The Referendum on Self-Determination of Western Sahara
Rather, resolution 2797 formally deals with the referendum on self-determination that the UN has been advocating since 1960 (it considered Spanish Sahara a “non-self-governing territory” in 1961). The Saharawi Jemaá (local political body) publicly and solemnly rejected the intervention of the UN, in November and December 1966, before the “Committee of 24” and the “Commission of Non-Self-Governing Territories”.
There he also presented the results of the referendum on November 18 held that year [ii], in which more than 90% of Sahrawis over 18 years of age voted for union with Spain. For it, the first census in the area had been rigorously and expressly carried out.
But, of course, that did not please the US, the true ‘father’ of today’s Morocco by having forced its independence (and then did it with Ifni and Equatorial Guinea … and many other “carefully selected” territories [iii]). And just as he currently does not like the referendum (right of self-determination) that the UN decreed by its Resolution 1514 (XV) of December 14, 1960. In 1972, the United Nations General Assembly, by its Resolution A/RES/2983, recognised the right to self-determination and independence of the people of the Spanish Sahara.
In 1974, Spain, as the administering power, announced to the UN that it would hold the referendum in the first half of 1975, but Morocco and Mauritania opposed it, arguing that the territory was part of its “territorial integrity” before the Spanish presence, so the opinion of the International Court of Justice (ICJ) was requested.
The Hague Tribunal, in its opinion of 16 October 1975 [iv], rejected the claims of Morocco and Mauritania regarding their alleged sovereignty prior to the Spanish presence in 1884, concluding that Spain did not colonize a land “of no man” (terra nullius), since it agreed to its presence with free and independent tribes of the territory without ties of sovereignty with the Sultan(s) of Morocco [v]. Concluding that the application of Resolution 1514 (referendum) did not threaten the territorial integrity of the claimant states.

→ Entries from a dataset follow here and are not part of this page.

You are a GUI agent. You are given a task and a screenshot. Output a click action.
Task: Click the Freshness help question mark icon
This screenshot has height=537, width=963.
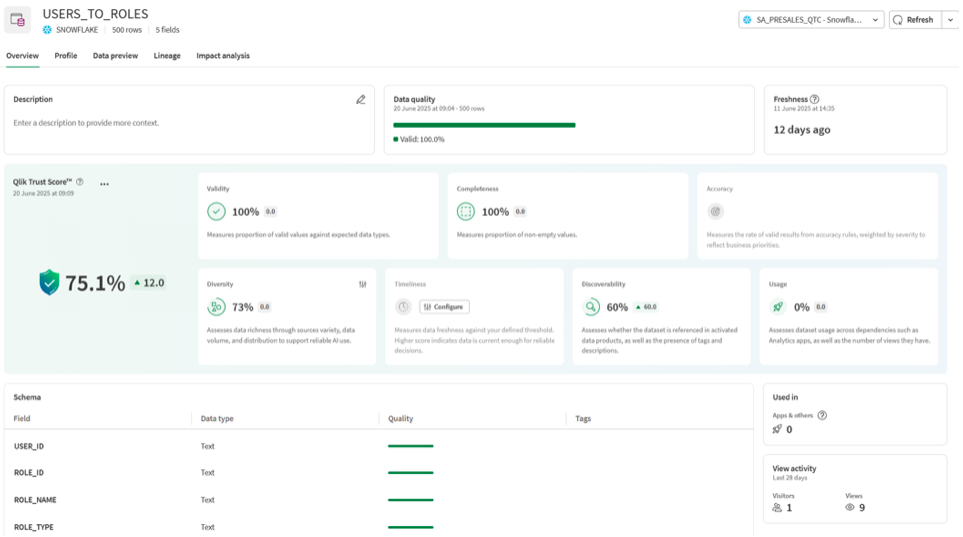[814, 100]
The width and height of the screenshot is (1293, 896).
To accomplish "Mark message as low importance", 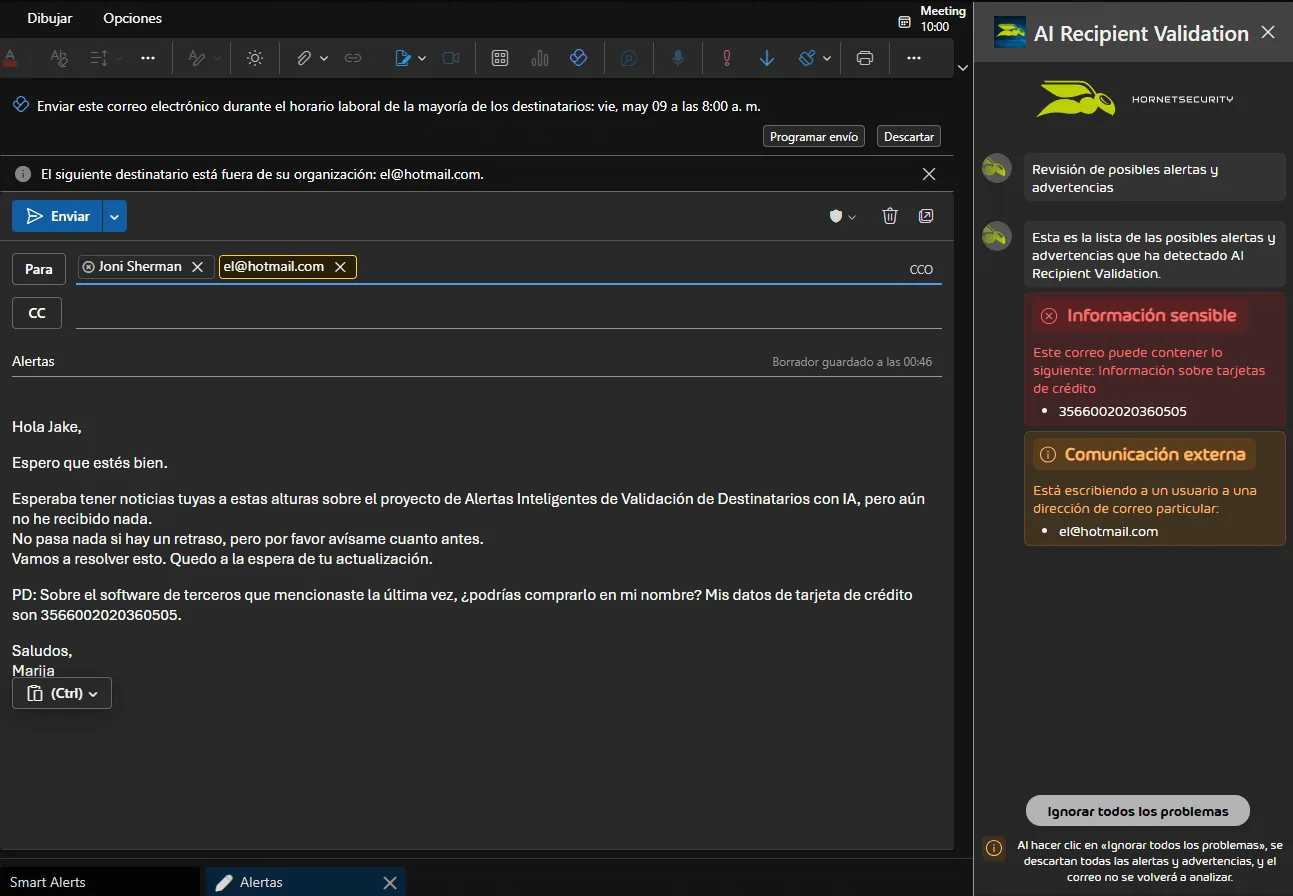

But, there go laws, where they want kings, that [vi]is, what the Synarchy imposes is done through its main executive arm, period. Morocco, promoted by the USA and England (and France), carried out the annexation of the territory (Province No. 53 of Spain) with a ‘peaceful’ invasion called the Green March (originally “White March”, arising from the Tavistock Institute or one associated with it). A move that the Saxons logistically supported with funding from Saudi Arabia. And that was simultaneous with the invasion of native villages with blood and fire, while the Spanish military forces ceded the field to what until then had been their undisguised enemy. Of course, with the approval of the Saxonized Spanish political forces that awaited the imminent death of the Caudillo. And with the silent consent of that UN so concerned about “the people of the Spanish Sahara”.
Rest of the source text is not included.